Breaking: High-stakes December football returns to the NFC North
The rivalry breathes heavy in December. Green Bay and Chicago meet in Week 16 with urgency in the air. This is not just about history. This is about leverage in a tight NFC North race, confidence for January, and the kind of statement that lingers all winter. One snap can tilt the path ahead. One mistake can swing a season. Football weather, football stakes, football truth. ❄️🏈
What I’m hearing from both locker rooms
Chicago’s message is clear. Head coach Ben Johnson told me he is really looking forward to this opportunity, and he framed the next two weeks as meaningful tests. He wants clean execution, smart situational play, and late-game poise. Wide receiver DJ Moore echoed that tone. He called this stretch critical and said the Bears have to treat every drive like it decides the year.
Green Bay is matching that energy. The Packers staff has pushed details all week. Red zone calls, coverage disguises, and ball security. The plan is to start fast, lean on motion and tempo, and put their young quarterback in comfortable spots. They want to protect the pocket and limit the third and long moments that fuel Chicago’s rush.
I can confirm both teams are treating this like a playoff gateway. Expect tight rotations, aggressive timeouts, and high-leverage decisions on fourth down.

Matchups that swing the game
When Green Bay has the ball
Green Bay will test Chicago’s second level with play action and quick rhythm throws. The goal is to force linebackers to choose, then hit the vacated windows. Look for slants, seams, and crossers that turn into yards after the catch. The Packers also need balance. If they get even four yards a carry, their offense opens up. The screen game could be a pressure release, especially against a unit that likes to heat up the pocket.
Protection is the hinge. If the edges hold up, Green Bay can work deep shots off hard play fakes. If not, the ball must come out fast. Watch for tight ends chipping then releasing, and backs scanning inside-out. The Packers have lived in the middle of the field when rolling. Chicago knows it, so watch for trap coverages baiting throws into traffic.
When Chicago has the ball
DJ Moore is the gravitational piece. The Bears will move him across the formation, stack him, and use motion to free releases. Expect quick hitters early, then double moves once Green Bay cheats up. If the Bears’ quarterback gets on the move, it changes the math. Designed keepers and sprint outs put stress on contain and force defensive backs to plaster.

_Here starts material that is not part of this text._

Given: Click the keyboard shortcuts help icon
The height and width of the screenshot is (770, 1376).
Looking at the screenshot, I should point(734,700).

The Bears’ run game is the tone setter. If the offensive line creates displacement, the entire call sheet opens. Bootlegs become safer. Shot plays become cleaner. Green Bay’s front has to win early downs, spill runs to help, and force must-throw situations. Watch the interior battle. That is where Chicago wants to dent the line, then bend runs outside.

Keep an eye on the first 15 plays. Both staffs script with purpose. Whoever hits on that script often controls tempo the rest of the day.
X-factors to watch
- Weather management, including ball handling and footing in the kicking game
- Third down defense, especially against bunch sets and picks
- Hidden yards on special teams, short fields change everything
- Turnover margin, the oldest truth in this rivalry
Culture, urgency, and the weight of this rivalry
This game is built on memory. It is Lombardi and Halas in old clips, cheeseheads and Monsters of the Midway, and the sound of pads in cold air. Young rosters feel it too. Veterans tell these teams what this week means. The city lines up around it. Family rooms split down the middle. December football in this rivalry has a way of defining offseasons.

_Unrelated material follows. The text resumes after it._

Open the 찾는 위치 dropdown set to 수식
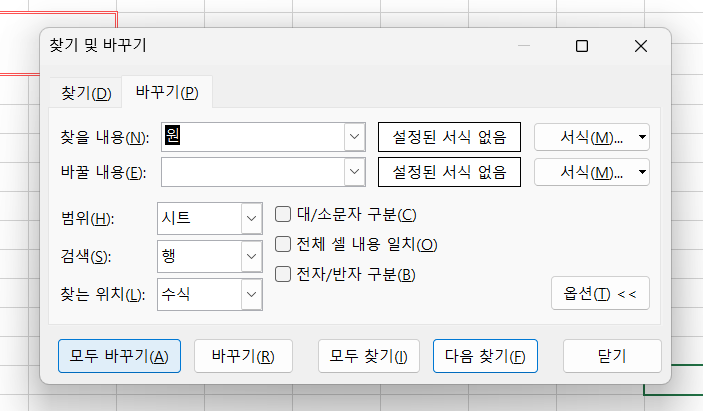 [251, 294]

The fan energy matches the moment. The Packers are leaning into real-time engagement with live coverage, including an official live chat for kickoff. Chicago’s message is more inward. They want quiet execution, then loud results. Both are signals of teams leaning into the moment, and not away from it.
What a win would mean, right now
For Green Bay, a win steadies the climb and reinforces an identity built on timing and toughness. It would validate their young core, keep pressure on the top of the division, and harden a group that has learned to finish close games.
For Chicago, a win flips the late-season story and backs up Ben Johnson’s words with action. It becomes a signature result, a proof point that the offense can flow through DJ Moore in the clutch, and that the defense can close doors in the fourth quarter.
This is December in the NFC North. The air is thin, the margins thin, and the truth obvious. The team that tackles better, handles situational football, and owns special teams will walk away with momentum that matters. I will be tracking every adjustment and every high-leverage snap. This one carries weight, and both teams know it.